# Anyone heard of Living Color's Clear Choice LE300 Wet/Dry?



## JNJSAD (Nov 17, 2006)

Looking for a wet/dry filter system for my 265 gallon Frontosa tank. Anyone heard of Living Color Clear Choice LE300? I like the setup over the proclear 300. Anyone have any input?

http://www.livingcolor.com/wet_dry_filters.cfm


----------



## fishyfishyfishy (Dec 24, 2005)

Great company. I have one of their coral replicas in my 54g corner bow. If you ever saw the movie "Deuce Bigelow", a Living Color tank was featured.

The design of those wet/drys seem very similar to the All Glass Megaflow. I don't particularly care for this design. First, the submerged outlet pipe is very noisy and there's not much you can do to silence it. I prefer a standard outlet above a drip tray which is easier to keep quieter. Also, the water basically comes over the wall and onto the edge of the pad in the drip tray. Problem with this is much of the water ends up flowing under the pad. Again, I prefer an outlet that drops the water over the center of the pad.

Might I suggest taking a look at these sumps instead?

http://stores.ebay.com/SALT-SOLUTIONS_W ... idZ2QQtZkm

I have no affiliation with this seller, but he makes them himself and I've got several of them between myself and family members.
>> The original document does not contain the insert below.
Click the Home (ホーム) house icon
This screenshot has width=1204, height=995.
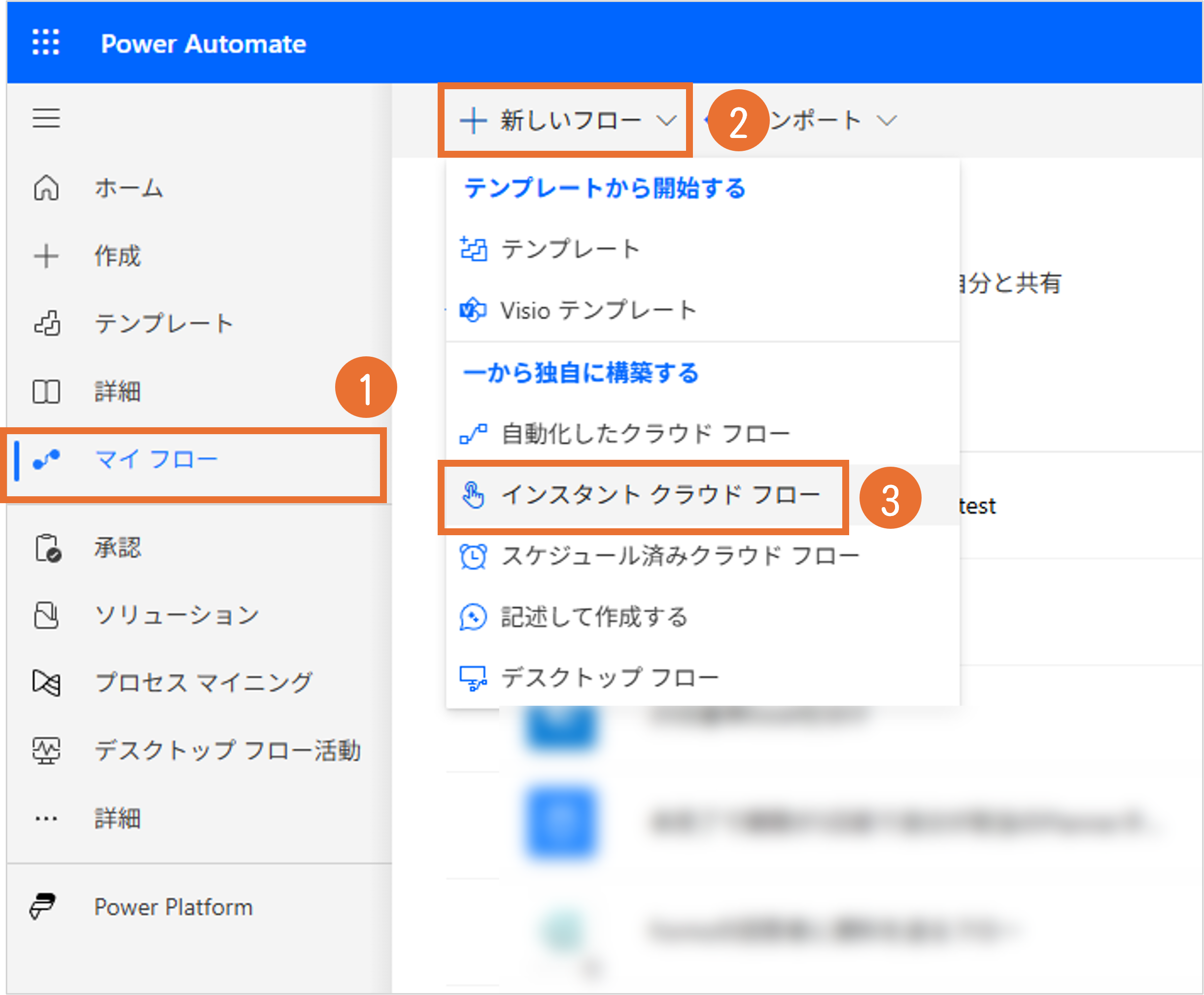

It's a very simple design, but it works. Slotted PVC pipe drops the water nicely over the pad. The drip tray slides completely over the sump area so you can let the water drain a bit before replacing the pad. And, the area where the drip tray rests is nicely enclosed to keep water from spraying. There'a also plenty of room in the drawwer for additional chemical media if necessary. It's really a simple design but well thought out. I've been through tidepools, pro-clears, megaflows and amiracles and non compared.


----------